Results from optogenetic stimulation of midbrain dopamine neurons compared with model behavior. A and B: in Soares et al. (2016), mice were trained on a temporal discrimination task in which they had to judge intervals as either shorter or longer than 1.5 s, and psychometric functions were fit to the data (black curves in both panels). A: under optogenetic activation spanning the entire trial, the psychometric function shifted to the right (dark gray curve), consistent with a slower pacemaker. Insets show the average difference between the probability of selecting the long choice during activation trials vs. control trials per animal (top left) or per stimulus (bottom right). B: under optogenetic inhibition, the psychometric function shifted to the left (light gray curve), consistent with a faster pacemaker. Insets: same as in A, but for inhibition. A and B from Soares et al. Science 354: 1273–1277, 2016. Reprinted with permission from AAAS. C and D: our model recapitulates these effects. See methods for simulation details.

Fig. 9.

Results from optogenetic stimulation of basal ganglia output compared with model behavior. A, top: in Toda et al. (2017), mice were trained on a peak-interval licking task, and peak licking robustly reflected reward time. The nigrotectal pathway was optogenetically stimulated immediately after reward (left), immediately before reward (center), or 1 s before reward (right). Bottom: stimulation resulted in a shift in peak licking on the subsequent trial.

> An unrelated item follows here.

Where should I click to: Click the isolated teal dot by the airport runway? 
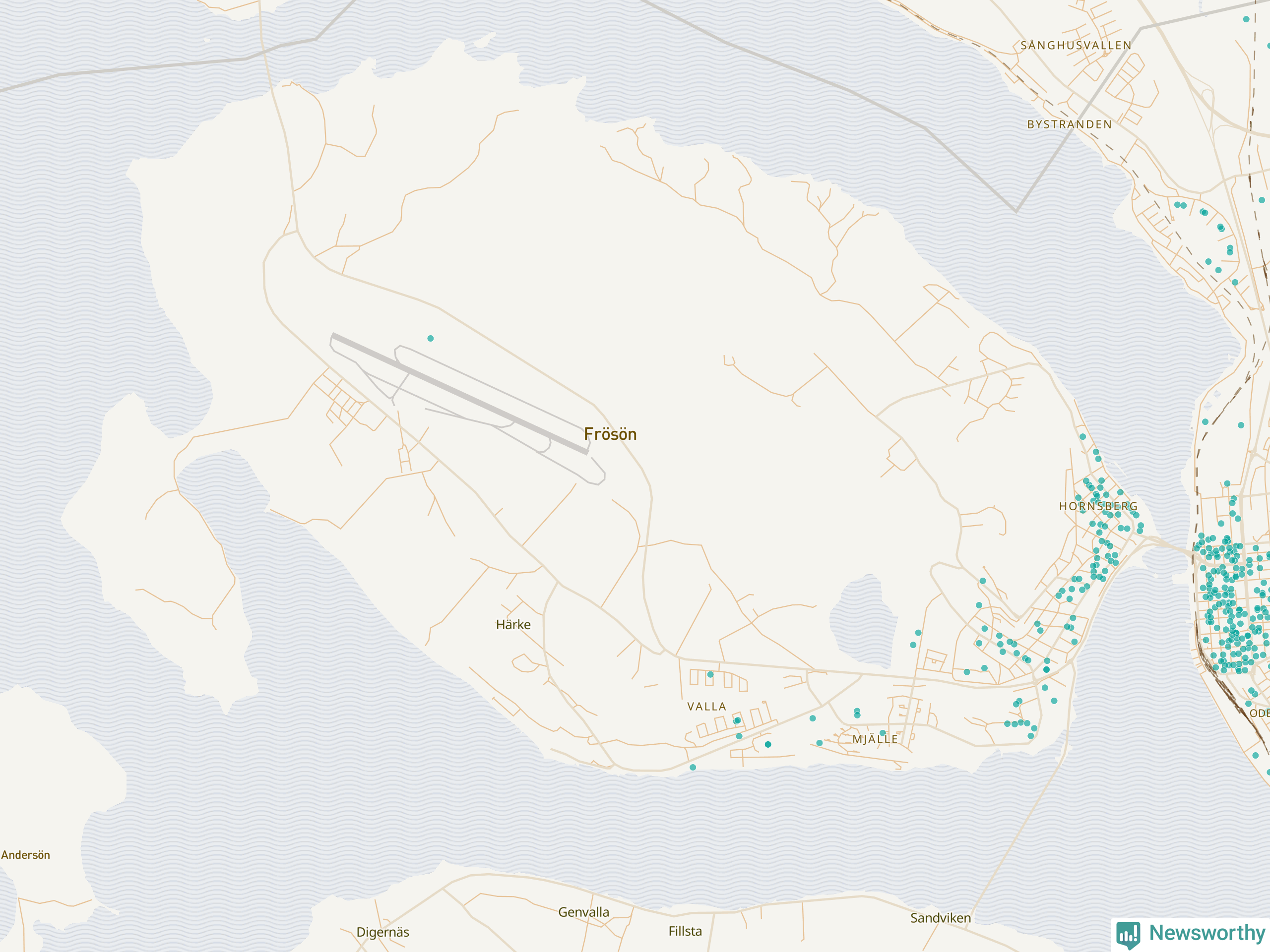431,339
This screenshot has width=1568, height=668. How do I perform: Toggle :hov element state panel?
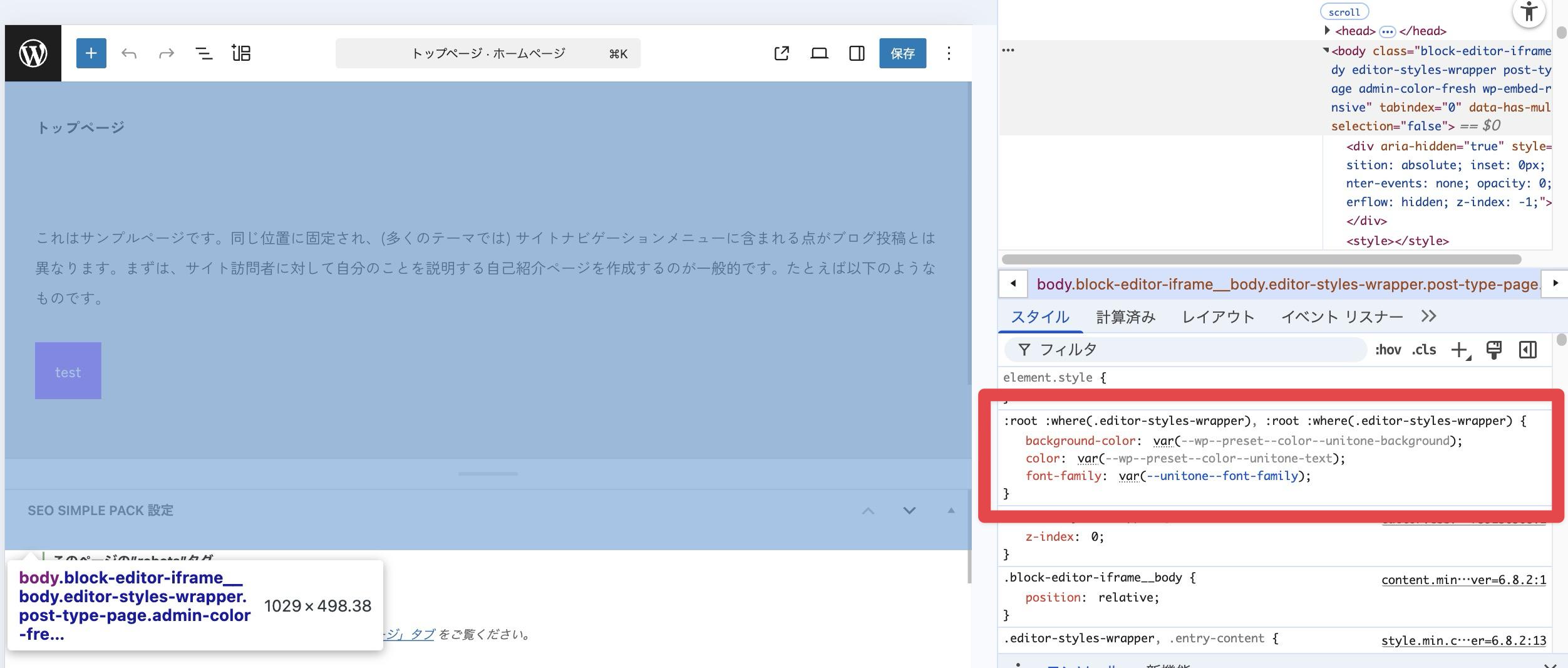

The peak time occurred later when stimulation was delivered immediately after or immediately before reward (left and center), and it occurred earlier when stimulation was completed 1 s before reward (right). *P < 0.05. Reprinted from Toda et al. (2017) with permission from Elsevier. B: our model recapitulates these effects. See methods for simulation details.

Fig. 10.

Simulated effect of tonic dopamine (DA) on value and reward prediction error (RPE) against objective time. A: in our model, higher-DA conditions lead to a faster pacemaker and more compressed features, which serve as states. By Eq. 4, this leads to a steeper slope in the value function when measured against objective time. B: DA response, computed by Eq. 4, and based on the corresponding value functions in A. Left and right dashed lines denote conditioned stimulus and reward time, respectively.